WHAT NEEDS TO BE DONE:
Count how many lines of the material below contain the string "Screen", treating uppercase and lowercase as different, and give only that number.

RECORD LIST:
* * * * *

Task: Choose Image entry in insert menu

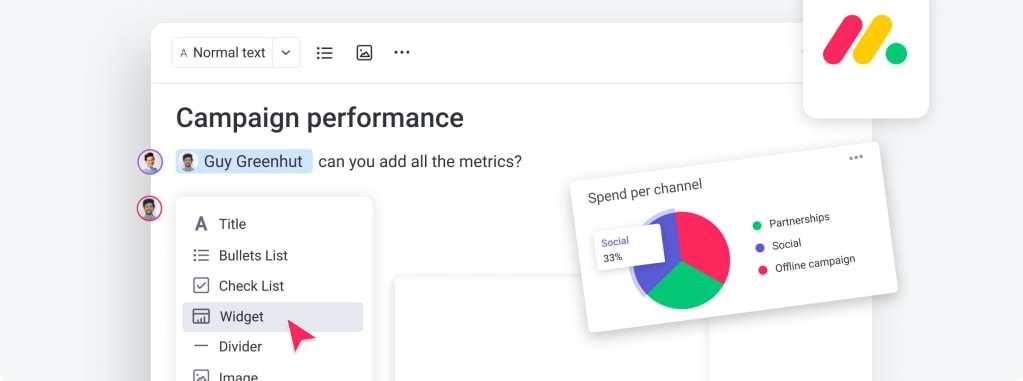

* * * * *

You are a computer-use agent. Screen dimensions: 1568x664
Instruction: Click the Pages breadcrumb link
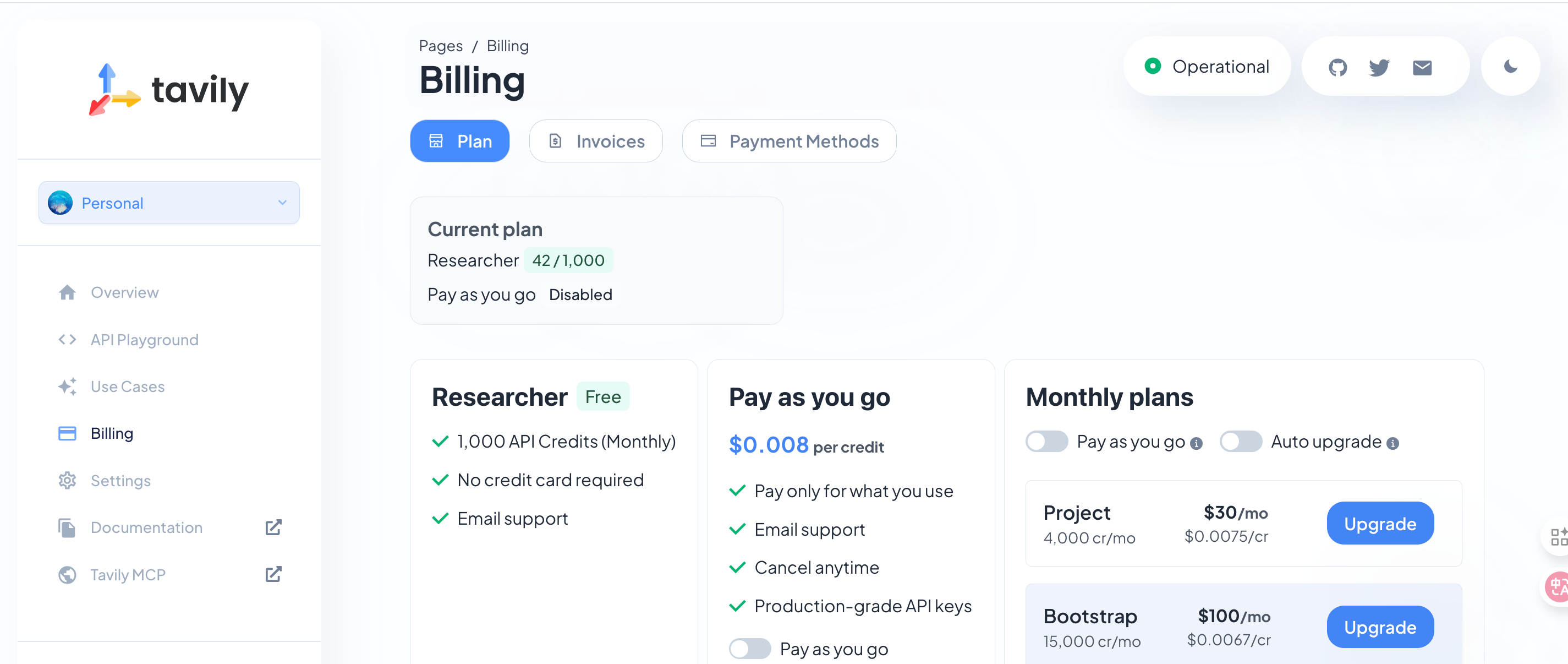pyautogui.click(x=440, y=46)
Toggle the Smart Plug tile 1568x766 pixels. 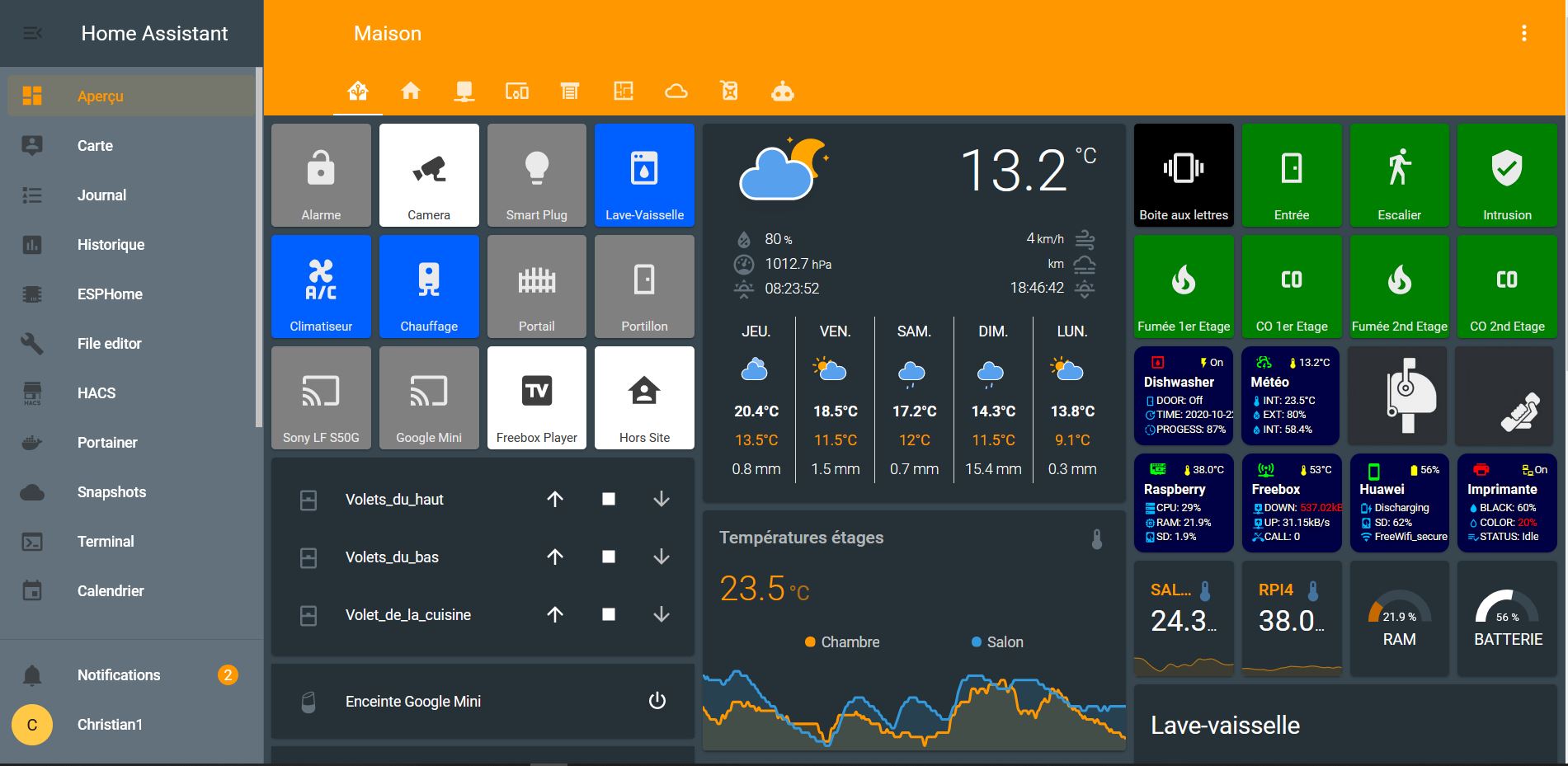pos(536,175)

* * * * *

CORRECT RESPONSE:
1